Entries provided below:

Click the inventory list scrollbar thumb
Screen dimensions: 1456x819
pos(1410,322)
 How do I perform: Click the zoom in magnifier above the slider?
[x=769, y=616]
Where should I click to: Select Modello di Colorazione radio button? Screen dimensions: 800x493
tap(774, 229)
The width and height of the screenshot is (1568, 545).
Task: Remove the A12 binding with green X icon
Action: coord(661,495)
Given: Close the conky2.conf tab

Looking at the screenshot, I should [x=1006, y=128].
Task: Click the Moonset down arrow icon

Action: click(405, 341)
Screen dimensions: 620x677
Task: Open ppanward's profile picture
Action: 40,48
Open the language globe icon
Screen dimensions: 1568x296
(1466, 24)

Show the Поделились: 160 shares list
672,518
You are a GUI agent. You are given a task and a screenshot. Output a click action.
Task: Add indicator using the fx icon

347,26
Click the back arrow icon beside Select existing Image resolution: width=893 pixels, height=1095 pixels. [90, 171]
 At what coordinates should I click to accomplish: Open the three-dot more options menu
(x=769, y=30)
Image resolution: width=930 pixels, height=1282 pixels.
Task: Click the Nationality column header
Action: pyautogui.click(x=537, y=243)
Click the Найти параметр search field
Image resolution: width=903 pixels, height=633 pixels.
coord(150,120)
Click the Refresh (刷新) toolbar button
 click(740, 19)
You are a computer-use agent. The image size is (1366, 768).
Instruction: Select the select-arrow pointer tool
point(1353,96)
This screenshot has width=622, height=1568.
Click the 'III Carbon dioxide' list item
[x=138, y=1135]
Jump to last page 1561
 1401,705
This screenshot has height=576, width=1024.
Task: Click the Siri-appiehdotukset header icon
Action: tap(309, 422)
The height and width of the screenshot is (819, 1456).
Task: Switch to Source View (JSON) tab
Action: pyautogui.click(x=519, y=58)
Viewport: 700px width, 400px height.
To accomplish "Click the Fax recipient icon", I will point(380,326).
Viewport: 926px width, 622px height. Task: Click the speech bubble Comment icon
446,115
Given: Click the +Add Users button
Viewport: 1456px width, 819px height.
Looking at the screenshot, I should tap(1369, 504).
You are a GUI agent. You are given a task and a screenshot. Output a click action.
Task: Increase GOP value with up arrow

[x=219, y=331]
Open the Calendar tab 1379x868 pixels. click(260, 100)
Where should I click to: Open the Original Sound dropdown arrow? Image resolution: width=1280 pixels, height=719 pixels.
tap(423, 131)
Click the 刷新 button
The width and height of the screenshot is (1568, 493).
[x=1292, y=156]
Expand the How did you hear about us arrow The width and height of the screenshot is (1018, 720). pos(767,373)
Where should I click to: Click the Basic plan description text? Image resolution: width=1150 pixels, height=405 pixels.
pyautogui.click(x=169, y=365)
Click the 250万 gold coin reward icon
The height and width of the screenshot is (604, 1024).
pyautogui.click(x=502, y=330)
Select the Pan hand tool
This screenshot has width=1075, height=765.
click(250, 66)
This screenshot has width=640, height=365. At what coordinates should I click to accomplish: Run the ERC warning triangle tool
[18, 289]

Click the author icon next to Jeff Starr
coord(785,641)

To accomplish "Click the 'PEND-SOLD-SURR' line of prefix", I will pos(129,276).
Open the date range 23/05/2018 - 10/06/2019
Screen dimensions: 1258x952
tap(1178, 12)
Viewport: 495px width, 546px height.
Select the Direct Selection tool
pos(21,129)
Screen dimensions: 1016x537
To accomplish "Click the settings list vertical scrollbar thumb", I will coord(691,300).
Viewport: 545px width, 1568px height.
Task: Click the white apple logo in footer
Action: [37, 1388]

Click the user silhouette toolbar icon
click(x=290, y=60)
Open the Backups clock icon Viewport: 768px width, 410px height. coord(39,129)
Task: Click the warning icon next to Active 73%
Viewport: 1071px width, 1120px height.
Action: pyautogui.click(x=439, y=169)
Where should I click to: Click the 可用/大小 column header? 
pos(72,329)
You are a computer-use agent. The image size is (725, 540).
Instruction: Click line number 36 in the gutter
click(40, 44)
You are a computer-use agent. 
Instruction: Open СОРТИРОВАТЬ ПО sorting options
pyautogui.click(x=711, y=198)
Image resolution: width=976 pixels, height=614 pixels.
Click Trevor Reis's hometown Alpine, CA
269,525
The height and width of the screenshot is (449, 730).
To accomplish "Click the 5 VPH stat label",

End of Entries provided.

- **Work task**:
In the listing above, find the line containing "This screenshot has width=622, height=1568." and the line containing "Expand the How". Output them and every line between, exactly, and nothing else.

- **Answer box**:
This screenshot has width=622, height=1568.
Click the 'III Carbon dioxide' list item
[x=138, y=1135]
Jump to last page 1561
 1401,705
This screenshot has height=576, width=1024.
Task: Click the Siri-appiehdotukset header icon
Action: tap(309, 422)
The height and width of the screenshot is (819, 1456).
Task: Switch to Source View (JSON) tab
Action: pyautogui.click(x=519, y=58)
Viewport: 700px width, 400px height.
To accomplish "Click the Fax recipient icon", I will point(380,326).
Viewport: 926px width, 622px height. Task: Click the speech bubble Comment icon
446,115
Given: Click the +Add Users button
Viewport: 1456px width, 819px height.
Looking at the screenshot, I should tap(1369, 504).
You are a GUI agent. You are given a task and a screenshot. Output a click action.
Task: Increase GOP value with up arrow

[x=219, y=331]
Open the Calendar tab 1379x868 pixels. click(260, 100)
Where should I click to: Open the Original Sound dropdown arrow? Image resolution: width=1280 pixels, height=719 pixels.
tap(423, 131)
Click the 刷新 button
The width and height of the screenshot is (1568, 493).
[x=1292, y=156]
Expand the How did you hear about us arrow The width and height of the screenshot is (1018, 720). pos(767,373)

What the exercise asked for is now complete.